Eine Kündigung wird nicht „rückgängig“ gemacht, sondern der Vertrag wird „Wieder in Kraft gesetzt“
Viele Versicherer behalten sich da eine erneute Gesundheitsprüfung vor.

Leider erfährt der Versicherungsnehmer ausgerechnet im
November 07, dass er Krebs im Endstadium hat.

Muss der Erbe befürchten, dass die Auszahlung der
Versicherungssumme im Todesfall von der Versicherung abgelehnt
wird?

So der Leistungsfall vor dem 31.12.2007 eintritt: s.o.
Wenn er danach eintritt, hängt es davon ab, ob der Versicherungsnehmer beantragt hat, den Vertrag wieder in Kraft zu setzen und wenn ja, zu welchen Bedingungen das Versicherungsunternehmen dies durchführt.
Grüssle
Suse

Hallo,

Muss der Erbe befürchten, dass die Auszahlung der
Versicherungssumme im Todesfall von der Versicherung abgelehnt
wird?

Natürlich muss der Erbe das „befürchten“, denn der Vertrag ist gekündigt.

Grüße, M

Natürlich muss der Erbe das „befürchten“, denn der Vertrag ist
gekündigt.

Nicht wenn die Kündigung zurückgezogen wird und die Versicherung das akzeptiert hat.

Benni

Eine Kündigung wird nicht „rückgängig“ gemacht, sondern der
Vertrag wird „Wieder in Kraft gesetzt“

Wenn die Kündigung zurückgezogen wird, war der Vertrag niemals außer Kraft.
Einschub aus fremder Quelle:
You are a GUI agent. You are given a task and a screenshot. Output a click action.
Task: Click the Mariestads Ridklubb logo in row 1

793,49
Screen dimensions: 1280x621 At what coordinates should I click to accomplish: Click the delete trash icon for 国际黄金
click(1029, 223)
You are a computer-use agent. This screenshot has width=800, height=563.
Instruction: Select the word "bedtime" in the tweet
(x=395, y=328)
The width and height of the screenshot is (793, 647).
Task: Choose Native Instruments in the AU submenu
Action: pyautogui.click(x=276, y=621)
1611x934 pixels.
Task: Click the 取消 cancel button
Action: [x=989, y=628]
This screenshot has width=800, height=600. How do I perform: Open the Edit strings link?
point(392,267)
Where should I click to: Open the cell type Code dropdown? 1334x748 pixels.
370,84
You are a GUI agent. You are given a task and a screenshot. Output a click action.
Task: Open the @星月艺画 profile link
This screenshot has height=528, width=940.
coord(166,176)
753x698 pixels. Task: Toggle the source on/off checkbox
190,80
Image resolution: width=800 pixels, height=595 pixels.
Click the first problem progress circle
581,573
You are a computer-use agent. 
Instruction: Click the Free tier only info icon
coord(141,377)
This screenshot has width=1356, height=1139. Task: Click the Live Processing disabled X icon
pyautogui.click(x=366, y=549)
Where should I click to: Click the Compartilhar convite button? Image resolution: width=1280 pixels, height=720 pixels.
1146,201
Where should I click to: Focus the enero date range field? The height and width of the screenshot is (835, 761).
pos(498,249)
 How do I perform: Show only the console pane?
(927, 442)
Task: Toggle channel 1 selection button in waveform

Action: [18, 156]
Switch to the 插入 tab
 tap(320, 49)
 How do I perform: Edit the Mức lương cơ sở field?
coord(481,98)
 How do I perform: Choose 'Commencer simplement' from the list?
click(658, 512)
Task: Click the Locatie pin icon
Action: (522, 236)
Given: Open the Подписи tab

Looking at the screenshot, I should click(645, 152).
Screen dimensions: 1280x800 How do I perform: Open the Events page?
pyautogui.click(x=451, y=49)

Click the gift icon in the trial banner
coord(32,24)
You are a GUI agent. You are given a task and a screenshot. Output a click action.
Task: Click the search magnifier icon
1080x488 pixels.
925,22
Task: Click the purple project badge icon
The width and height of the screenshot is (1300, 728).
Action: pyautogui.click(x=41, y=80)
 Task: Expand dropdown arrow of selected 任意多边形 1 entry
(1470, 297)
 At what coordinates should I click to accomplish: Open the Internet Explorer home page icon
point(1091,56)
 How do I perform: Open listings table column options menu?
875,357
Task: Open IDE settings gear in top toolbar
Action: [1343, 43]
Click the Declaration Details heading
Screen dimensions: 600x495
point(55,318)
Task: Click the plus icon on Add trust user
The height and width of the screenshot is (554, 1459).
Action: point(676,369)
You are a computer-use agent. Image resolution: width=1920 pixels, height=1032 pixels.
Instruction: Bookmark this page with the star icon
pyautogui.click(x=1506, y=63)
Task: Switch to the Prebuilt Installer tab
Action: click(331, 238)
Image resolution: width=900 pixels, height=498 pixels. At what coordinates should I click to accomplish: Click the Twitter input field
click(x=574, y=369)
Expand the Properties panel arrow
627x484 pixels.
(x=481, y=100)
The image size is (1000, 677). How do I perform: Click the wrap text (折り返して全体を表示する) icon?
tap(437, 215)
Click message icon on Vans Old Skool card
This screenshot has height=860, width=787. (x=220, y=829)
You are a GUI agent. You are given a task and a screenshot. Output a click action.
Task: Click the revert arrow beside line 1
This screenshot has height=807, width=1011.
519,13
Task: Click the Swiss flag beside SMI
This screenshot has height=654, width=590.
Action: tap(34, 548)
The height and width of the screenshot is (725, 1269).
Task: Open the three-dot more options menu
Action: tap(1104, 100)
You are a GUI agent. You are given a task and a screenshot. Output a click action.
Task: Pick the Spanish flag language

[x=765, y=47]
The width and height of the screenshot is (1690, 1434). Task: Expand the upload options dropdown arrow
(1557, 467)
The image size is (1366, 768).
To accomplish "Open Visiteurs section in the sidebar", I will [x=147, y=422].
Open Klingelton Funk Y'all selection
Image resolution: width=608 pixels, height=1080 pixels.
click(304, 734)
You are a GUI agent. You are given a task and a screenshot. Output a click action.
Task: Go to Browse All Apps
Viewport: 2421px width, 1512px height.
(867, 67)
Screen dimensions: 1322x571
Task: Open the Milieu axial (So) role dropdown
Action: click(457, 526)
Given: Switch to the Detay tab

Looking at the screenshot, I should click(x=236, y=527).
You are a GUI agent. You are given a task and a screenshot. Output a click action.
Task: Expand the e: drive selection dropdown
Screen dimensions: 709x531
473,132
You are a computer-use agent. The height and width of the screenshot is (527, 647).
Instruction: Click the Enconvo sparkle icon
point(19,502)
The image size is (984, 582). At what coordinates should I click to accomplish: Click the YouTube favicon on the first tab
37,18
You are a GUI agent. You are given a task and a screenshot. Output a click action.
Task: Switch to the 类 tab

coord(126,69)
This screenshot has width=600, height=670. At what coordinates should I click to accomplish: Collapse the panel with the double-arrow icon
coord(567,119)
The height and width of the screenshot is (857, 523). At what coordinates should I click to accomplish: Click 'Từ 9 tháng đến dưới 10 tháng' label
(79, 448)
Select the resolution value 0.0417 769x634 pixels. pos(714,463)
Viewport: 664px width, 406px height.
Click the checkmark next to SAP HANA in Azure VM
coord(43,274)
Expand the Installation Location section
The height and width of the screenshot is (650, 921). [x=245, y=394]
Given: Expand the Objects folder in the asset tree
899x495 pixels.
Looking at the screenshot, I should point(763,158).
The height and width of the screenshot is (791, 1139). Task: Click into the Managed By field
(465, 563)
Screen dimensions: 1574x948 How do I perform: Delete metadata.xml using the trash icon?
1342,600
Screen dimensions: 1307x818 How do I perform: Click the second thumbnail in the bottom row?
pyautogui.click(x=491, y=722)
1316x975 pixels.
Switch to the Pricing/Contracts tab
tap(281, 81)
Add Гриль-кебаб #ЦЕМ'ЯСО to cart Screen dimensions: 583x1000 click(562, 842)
Wenn die Versicherung hier anbietet, man könne die Kündigung zurückziehen, dann ist der Vertrag so gestellt, als hätte es niemals eine Kündigung gegeben. Es erfolgt keine neue Gesundheitsprüfung oder etwas in der Art.

Natürlich hätte die Versicherung ihr Angebot mit einer Auflage verbinden können, zum Beispiel einer neuen Gesundheitsprüfung. Das hat sie aber nicht getan. Damit ist der VN bzw. seine Hinterbliebenen aus dem Schneider.

Benni

Halli,hallo,

also vielen Dank für Eure Mühe.

Werd mich auch noch einmal mit einen Makler in Verbindung setzen und auch die Versicherungsbedingungen nochmals studiern.